- **Fragmento proporcionado**
((

En cuestión de días, dos números se han vuelto protagonistas silenciosos de la conversación nacional: 3.80% y 13%. El primero es la nueva lectura de la inflación anual en México para noviembre, un salto respecto al 3.57% de octubre y por encima de lo que el mercado esperaba. El segundo es el incremento anunciado al salario mínimo para 2026, que volverá a crecer a doble dígito, acompañado de la promesa de avanzar hacia una jornada laboral de 40 horas a finales de la década.
A primera vista, los titulares invitan al optimismo. El país mantiene la inflación dentro del rango objetivo de Banxico, entre 2% y 4%, y al mismo tiempo sigue corrigiendo una deuda histórica con los trabajadores de menores ingresos, que durante años vieron cómo el salario mínimo funcionaba más como indicador estadístico que como piso digno para vivir. Sin embargo, basta rascar apenas un poco para que aparezcan las tensiones: el índice subyacente, ese que excluye precios volátiles y marca la trayectoria de fondo, se sitúa en 4.43%, y el propio banco central admite riesgos de que los precios vuelvan a calentarse en 2026, entre posibles ajustes fiscales, incertidumbre comercial y la renegociación del T-MEC.

))

- **Datos mostrados**
((

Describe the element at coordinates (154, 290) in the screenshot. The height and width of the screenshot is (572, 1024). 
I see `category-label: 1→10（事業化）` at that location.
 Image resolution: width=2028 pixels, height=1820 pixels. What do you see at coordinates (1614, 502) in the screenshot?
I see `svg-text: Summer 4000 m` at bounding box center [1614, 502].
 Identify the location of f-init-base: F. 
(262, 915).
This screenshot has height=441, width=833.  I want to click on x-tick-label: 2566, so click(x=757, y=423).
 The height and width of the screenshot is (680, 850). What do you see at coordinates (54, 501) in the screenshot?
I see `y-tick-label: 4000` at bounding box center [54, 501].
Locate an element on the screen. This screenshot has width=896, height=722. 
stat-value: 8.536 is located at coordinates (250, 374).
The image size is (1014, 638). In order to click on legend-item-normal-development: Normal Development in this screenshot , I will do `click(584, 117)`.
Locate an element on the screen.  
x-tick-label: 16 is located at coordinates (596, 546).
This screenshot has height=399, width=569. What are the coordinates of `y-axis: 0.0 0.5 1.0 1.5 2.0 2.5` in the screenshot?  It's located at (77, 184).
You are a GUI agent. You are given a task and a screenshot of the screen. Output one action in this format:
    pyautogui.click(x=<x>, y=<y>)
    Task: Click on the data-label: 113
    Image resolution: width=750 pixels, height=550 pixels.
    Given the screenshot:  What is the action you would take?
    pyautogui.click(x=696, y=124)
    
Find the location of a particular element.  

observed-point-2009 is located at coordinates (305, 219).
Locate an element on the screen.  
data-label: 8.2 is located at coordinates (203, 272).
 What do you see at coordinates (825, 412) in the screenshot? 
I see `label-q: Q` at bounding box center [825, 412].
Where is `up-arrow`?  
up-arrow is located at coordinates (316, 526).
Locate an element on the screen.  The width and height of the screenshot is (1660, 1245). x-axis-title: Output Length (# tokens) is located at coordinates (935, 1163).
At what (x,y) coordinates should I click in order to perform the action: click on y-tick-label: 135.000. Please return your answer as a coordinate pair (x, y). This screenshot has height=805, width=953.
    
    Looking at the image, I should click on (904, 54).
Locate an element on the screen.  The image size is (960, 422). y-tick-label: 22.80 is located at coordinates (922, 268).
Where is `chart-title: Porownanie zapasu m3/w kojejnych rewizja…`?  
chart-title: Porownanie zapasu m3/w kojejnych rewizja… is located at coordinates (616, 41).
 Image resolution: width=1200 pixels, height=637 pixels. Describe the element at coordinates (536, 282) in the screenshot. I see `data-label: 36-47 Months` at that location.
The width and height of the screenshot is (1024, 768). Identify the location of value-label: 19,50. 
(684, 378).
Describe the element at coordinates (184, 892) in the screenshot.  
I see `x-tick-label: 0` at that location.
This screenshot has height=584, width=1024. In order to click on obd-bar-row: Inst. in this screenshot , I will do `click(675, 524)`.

))

- **Por hacer**
1. Según el texto sobre la inflación y el salario mínimo, ¿cuál fue la inflación anual de México en octubre?
2. Retoma el texto sobre la inflación y el salario mínimo y continúalo a partir de su última oración.

- **Respuestas por punto**
1. Fue de 3.57%.

2.
La apuesta del gobierno es clara: elevar el salario mínimo por encima de la inflación, aun a costa de incomodar a algunos sectores empresariales y a los analistas más ortodoxos. No se trata de un capricho aislado. Desde 2018, México ha visto aumentos acumulados que han sacado a millones de trabajadores de la franja más extrema de pobreza laboral, al tiempo que la economía ha logrado absorber los impactos sin un descontrol generalizado de precios. Pero el contexto de 2025 es distinto al de la salida de la pandemia: el ciclo global se enfría, el crecimiento mundial coquetea con el 3% y los márgenes para cometer errores de política económica son mucho más estrechos.
En paralelo, el país vive una presión social que no se explica solo por la carestía. Las protestas recientes de la llamada “Generación Z” pusieron sobre la mesa el malestar por la inseguridad, la corrupción y la sensación de que la política no responde a la urgencia cotidiana de la calle. Un aumento al salario mínimo que se diluye en la caja del supermercado, en la renta y en el transporte público no apaga ese descontento; apenas lo maquilla. Cuando la inflación subyacente se resiste a ceder, cada peso extra anunciado desde la mañanera llega a las familias con la duda razonable de cuánto tiempo seguirá valiendo lo mismo.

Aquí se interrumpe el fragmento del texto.